Moonrise Kingdom review

andy
January 24, 2013
This article was published more than 2 years ago.
Est. Reading Time: 2 minutes

Despite a scraggly beard that shares the consistency of a porcupine’s quill, I was once a child. Though that soul may have died with pubescence, I remember an idyll world that beamed when I was happy and that cried when I cried. I remember developing a universe that centered around me because as far as I could tell, I was indeed that center. And I remember feeling nothing was particularly important because everything was.

 

Moonrise Kingdom, a film by Wes Anderson, is exactly this – a moment, a feeling, an entire worldly existence of childhood captured in the amber of film. At the very surface, it is no more a story of two children wrapped in the unadulterated swirl of pre-sexual fantasies and love. They elope, as loosely as that word can be applied. They try to find their paradise, Moonrise. And they dance around in underpants when time permits.

 

It is entirely unrealistic. A consistently aesthetic universe somehow contains the foibles of the major characters - characters that often reach a spiritual equilibrium without consulting the terms of good and evil.
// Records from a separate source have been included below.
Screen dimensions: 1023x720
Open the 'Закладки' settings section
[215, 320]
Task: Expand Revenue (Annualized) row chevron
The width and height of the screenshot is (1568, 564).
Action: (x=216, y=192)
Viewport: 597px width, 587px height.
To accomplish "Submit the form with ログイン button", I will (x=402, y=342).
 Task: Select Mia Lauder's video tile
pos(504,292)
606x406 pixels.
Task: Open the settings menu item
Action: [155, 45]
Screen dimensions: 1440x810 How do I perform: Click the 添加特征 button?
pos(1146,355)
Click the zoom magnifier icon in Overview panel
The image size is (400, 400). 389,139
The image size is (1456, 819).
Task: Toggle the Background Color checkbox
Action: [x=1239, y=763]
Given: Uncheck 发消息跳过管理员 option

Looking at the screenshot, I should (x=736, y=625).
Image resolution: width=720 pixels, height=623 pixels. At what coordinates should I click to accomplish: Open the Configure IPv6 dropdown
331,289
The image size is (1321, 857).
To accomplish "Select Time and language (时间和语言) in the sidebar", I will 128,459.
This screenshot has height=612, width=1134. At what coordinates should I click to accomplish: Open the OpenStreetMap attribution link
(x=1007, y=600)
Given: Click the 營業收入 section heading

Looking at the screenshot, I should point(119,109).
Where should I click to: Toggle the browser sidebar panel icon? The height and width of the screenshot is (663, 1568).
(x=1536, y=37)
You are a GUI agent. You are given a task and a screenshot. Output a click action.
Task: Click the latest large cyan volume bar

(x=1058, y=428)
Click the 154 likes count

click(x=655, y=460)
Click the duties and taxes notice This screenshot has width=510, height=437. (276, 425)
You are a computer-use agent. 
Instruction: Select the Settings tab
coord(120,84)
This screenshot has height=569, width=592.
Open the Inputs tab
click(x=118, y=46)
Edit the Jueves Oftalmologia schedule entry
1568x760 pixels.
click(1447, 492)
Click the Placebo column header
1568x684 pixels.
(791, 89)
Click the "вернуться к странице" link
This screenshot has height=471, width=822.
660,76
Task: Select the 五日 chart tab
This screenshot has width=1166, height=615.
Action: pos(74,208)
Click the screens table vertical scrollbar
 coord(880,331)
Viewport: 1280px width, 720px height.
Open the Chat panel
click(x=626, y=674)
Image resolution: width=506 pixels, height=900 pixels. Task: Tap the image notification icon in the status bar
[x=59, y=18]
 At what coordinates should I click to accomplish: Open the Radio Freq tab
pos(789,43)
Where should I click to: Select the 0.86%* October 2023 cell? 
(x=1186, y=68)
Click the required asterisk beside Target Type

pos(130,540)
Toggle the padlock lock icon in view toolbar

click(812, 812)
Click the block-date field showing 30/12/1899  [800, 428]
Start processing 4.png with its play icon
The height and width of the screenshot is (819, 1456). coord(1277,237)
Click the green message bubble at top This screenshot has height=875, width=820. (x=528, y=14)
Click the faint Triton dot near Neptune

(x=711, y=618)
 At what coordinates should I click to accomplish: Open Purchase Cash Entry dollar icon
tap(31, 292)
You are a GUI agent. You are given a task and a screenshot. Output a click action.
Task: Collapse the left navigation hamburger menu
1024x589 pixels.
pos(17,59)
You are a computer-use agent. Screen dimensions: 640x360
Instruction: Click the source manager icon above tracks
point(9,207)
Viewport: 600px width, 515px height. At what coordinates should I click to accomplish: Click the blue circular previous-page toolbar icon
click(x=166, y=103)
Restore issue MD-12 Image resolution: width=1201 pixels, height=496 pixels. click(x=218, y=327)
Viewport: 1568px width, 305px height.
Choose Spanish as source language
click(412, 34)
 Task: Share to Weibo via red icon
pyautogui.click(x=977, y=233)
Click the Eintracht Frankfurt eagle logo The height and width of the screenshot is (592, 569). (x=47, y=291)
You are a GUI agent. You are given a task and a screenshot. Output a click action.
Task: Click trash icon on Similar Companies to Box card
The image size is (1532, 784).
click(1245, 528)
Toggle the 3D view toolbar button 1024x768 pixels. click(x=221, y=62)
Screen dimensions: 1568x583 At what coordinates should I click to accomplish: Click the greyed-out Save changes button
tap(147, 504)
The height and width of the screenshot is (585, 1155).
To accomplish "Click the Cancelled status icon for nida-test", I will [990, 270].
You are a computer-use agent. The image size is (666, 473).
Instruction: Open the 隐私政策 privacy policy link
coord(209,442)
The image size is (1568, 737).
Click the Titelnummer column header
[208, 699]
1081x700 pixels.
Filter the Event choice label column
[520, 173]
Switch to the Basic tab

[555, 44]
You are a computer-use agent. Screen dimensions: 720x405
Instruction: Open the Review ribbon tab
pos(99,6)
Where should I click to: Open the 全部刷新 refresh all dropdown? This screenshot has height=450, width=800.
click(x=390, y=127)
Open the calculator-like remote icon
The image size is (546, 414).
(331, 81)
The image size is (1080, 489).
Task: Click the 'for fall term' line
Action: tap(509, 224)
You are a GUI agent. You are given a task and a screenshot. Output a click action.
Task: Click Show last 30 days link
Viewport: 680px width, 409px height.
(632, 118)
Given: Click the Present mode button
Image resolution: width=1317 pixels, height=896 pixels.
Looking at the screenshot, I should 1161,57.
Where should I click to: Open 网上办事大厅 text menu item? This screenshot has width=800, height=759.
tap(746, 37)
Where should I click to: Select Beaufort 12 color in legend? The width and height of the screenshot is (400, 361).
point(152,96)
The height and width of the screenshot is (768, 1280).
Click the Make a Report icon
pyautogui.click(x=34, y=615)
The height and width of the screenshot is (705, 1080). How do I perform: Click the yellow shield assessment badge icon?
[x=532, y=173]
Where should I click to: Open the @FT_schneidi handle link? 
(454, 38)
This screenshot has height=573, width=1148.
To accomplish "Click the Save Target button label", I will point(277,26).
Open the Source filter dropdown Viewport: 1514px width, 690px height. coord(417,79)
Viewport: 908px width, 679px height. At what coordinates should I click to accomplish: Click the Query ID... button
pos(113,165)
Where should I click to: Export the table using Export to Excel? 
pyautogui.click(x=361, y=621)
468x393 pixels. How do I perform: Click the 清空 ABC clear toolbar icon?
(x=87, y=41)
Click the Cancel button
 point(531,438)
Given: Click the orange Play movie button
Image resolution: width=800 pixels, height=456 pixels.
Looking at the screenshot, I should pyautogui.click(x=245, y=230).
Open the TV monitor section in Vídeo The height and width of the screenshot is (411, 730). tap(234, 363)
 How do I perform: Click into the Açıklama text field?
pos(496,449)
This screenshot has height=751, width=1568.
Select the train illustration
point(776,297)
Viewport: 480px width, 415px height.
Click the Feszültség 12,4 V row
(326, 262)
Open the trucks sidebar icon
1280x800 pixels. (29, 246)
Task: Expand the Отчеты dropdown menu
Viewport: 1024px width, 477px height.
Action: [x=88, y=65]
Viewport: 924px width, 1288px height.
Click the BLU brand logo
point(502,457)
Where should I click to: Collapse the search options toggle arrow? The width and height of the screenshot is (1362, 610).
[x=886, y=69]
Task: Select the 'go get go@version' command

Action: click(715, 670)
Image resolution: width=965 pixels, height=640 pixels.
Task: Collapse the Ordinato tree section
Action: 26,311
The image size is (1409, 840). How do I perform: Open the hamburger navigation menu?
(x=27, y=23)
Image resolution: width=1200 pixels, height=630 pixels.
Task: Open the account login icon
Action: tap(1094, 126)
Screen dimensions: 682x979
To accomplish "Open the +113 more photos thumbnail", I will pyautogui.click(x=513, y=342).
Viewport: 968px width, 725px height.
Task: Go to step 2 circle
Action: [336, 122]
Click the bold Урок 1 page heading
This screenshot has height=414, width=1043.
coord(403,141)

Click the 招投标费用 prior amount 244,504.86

But that is the point.

 

Beyond the fantastic picturesque scenery and the inescapable moral scruples describing a world that seems anything but moral, it is a movie about what it means to be children.

 

It is about the limitations of time in the desire for unlimited aspirations, about when imagination is free from the dissatisfaction and realism of adulthood, about the triumphs in simply living fully rather than filling up our time with seemingly triumphant endeavors.

 

At its very core, it is about the world – our world – constrained only by on our ingenuity, not by what we know. Because as children we know nothing, and that means everything.

 

Now as I type here as a presupposed adult with worries, debts, and an ever-growing anxiety, I know this film is good. My inner child tells me as much.